MIAMI — Miami leaders on Saturday celebrated the launch of the first of a new generation of Coast Guard cutters designed to patrol South Florida’s coasts and keep undocumented immigrants and drug smugglers from entering the state.
About 400 people, including Miami-Dade Mayor Carlos Gimenez and U.S. Rep. Ileana Ros-Lehtinen, R-Miami-Dade, helped commission Bernard C. Webber, the Coast Guard’s first fast-response cutter at Port Miami.
“It’s an honor to have the first ship in its class here in Miami,” Gimenez said at the Saturday ceremony. “It will keep us safe and will keep drugs off our shore.”
The $88 million, 154-foot Webber, bigger and far more advanced than the older, 110-foot models, is equipped with four .50-caliber machine guns and a remote-operated gyro-stabilized 25 mm chain gun located near the cutter’s bow, which can be fired from inside of the pilot’s house, making it safer for crew members.
“This is a multi-mission cutter far more capable than the older ones,” said Lt. Cmdr.
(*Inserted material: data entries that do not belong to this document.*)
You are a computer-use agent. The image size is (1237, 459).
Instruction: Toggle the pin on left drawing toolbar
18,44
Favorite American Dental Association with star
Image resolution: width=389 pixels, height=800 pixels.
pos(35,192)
Herb Eggert, Webber’s first commander officer. “It will be able to respond to whatever mission we have — Homeland Security, Law Enforcement and Department of Defense missions.”
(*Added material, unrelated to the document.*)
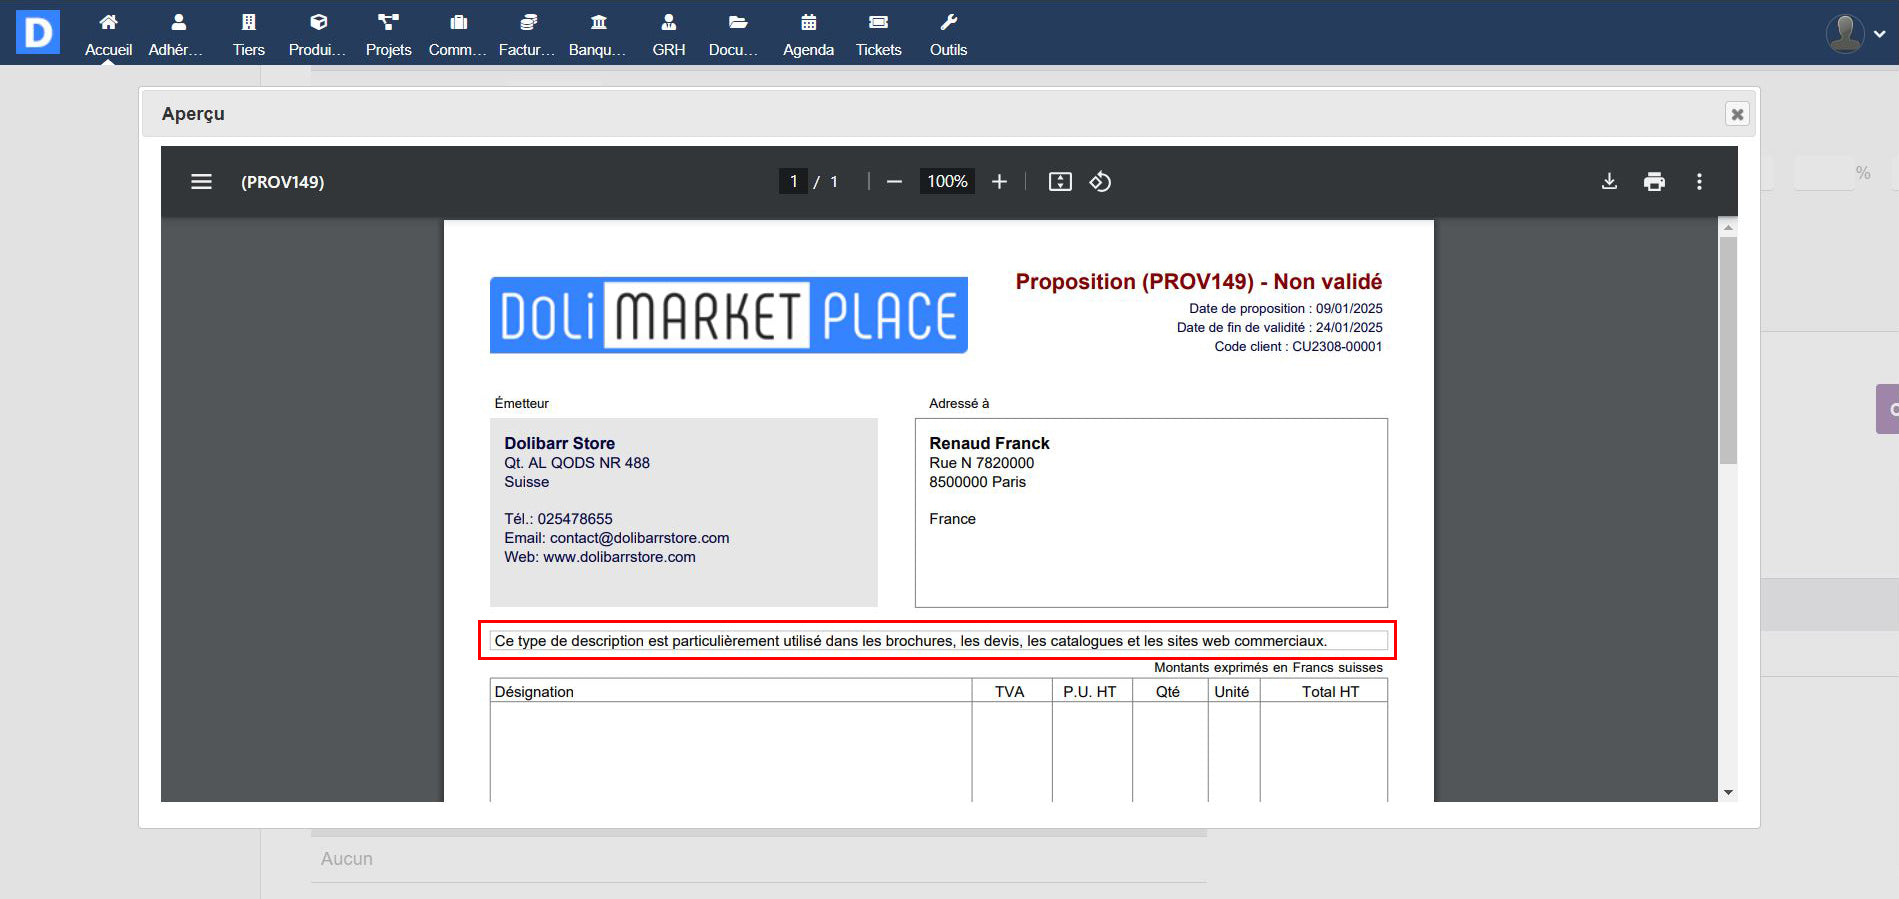1899x899 pixels.
Task: Select the 100% zoom level field
Action: click(946, 181)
The cutter, designed to be faster and more stable, can sail through seas of up to 18 feet and achieve speeds of more than 32 mph. It’s the first of the 58 improved cutters that the Coast Guard is planning to build.
The cutter, which will be stationed in Miami, will be tested for a few weeks before it becomes fully operational in July, Eggert said.
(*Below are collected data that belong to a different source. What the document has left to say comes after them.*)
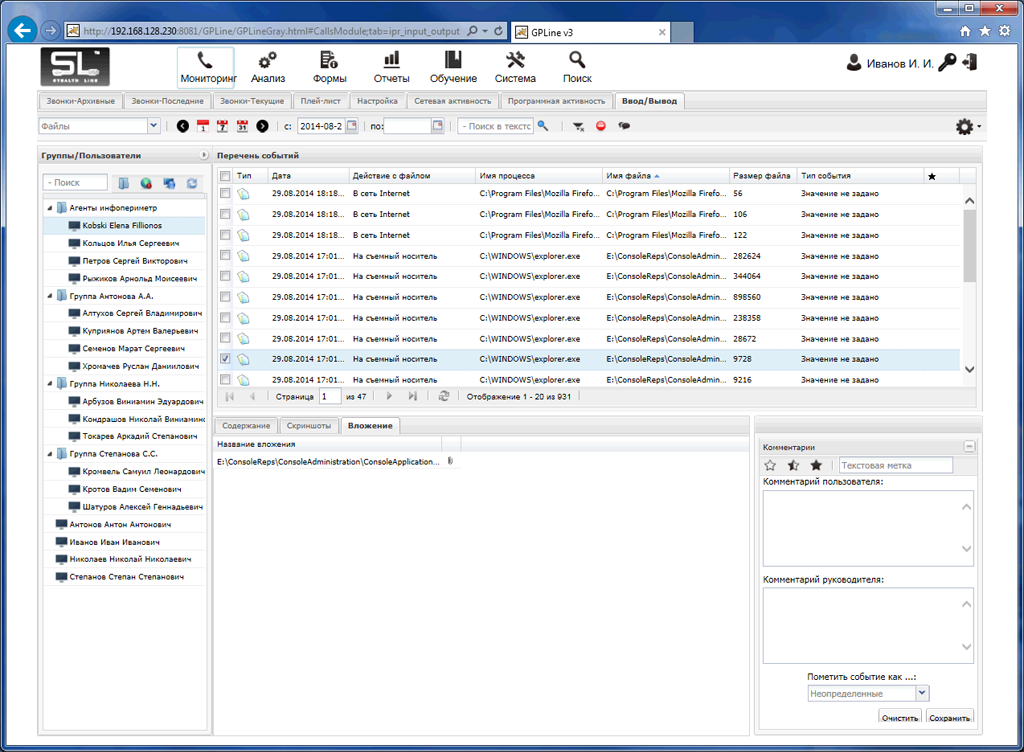Collapse the Группа Антонова А.А. tree group
Viewport: 1024px width, 752px height.
[x=49, y=296]
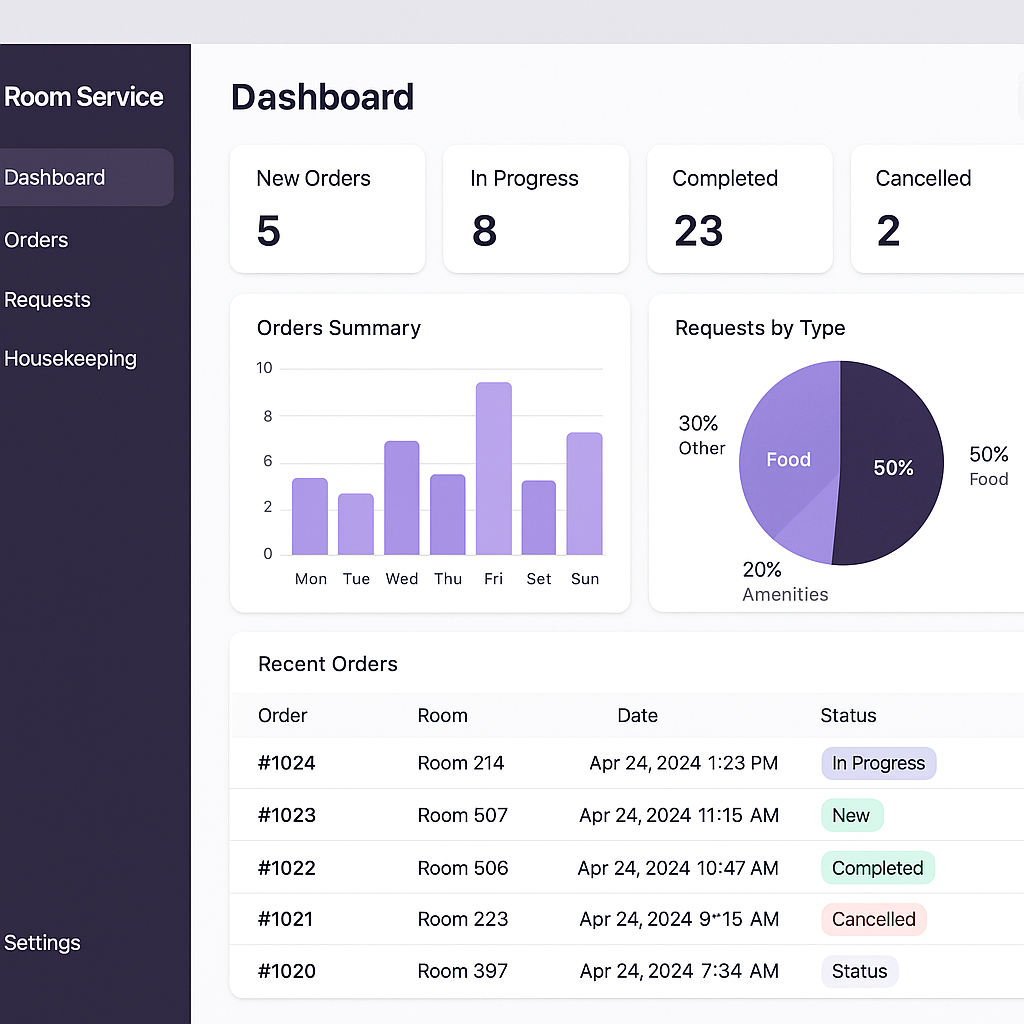The width and height of the screenshot is (1024, 1024).
Task: Sort the table by the Date column header
Action: 637,715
Webber is named after a Coast Guard “hero,” a chief warrant officer who saved 32 sailors from a shipwrecked tanker off the Massachusetts coast with a shattered windshield and a broken magnetic compass.
Webber “set the example to go out and put yourself at risk,” Eggert said.
The story of this Coast Guard hero, told in the book “The Finest Hours,” will soon be a Disney film.
“It’s a dream job and an honor to represent Webber,” Eggert said.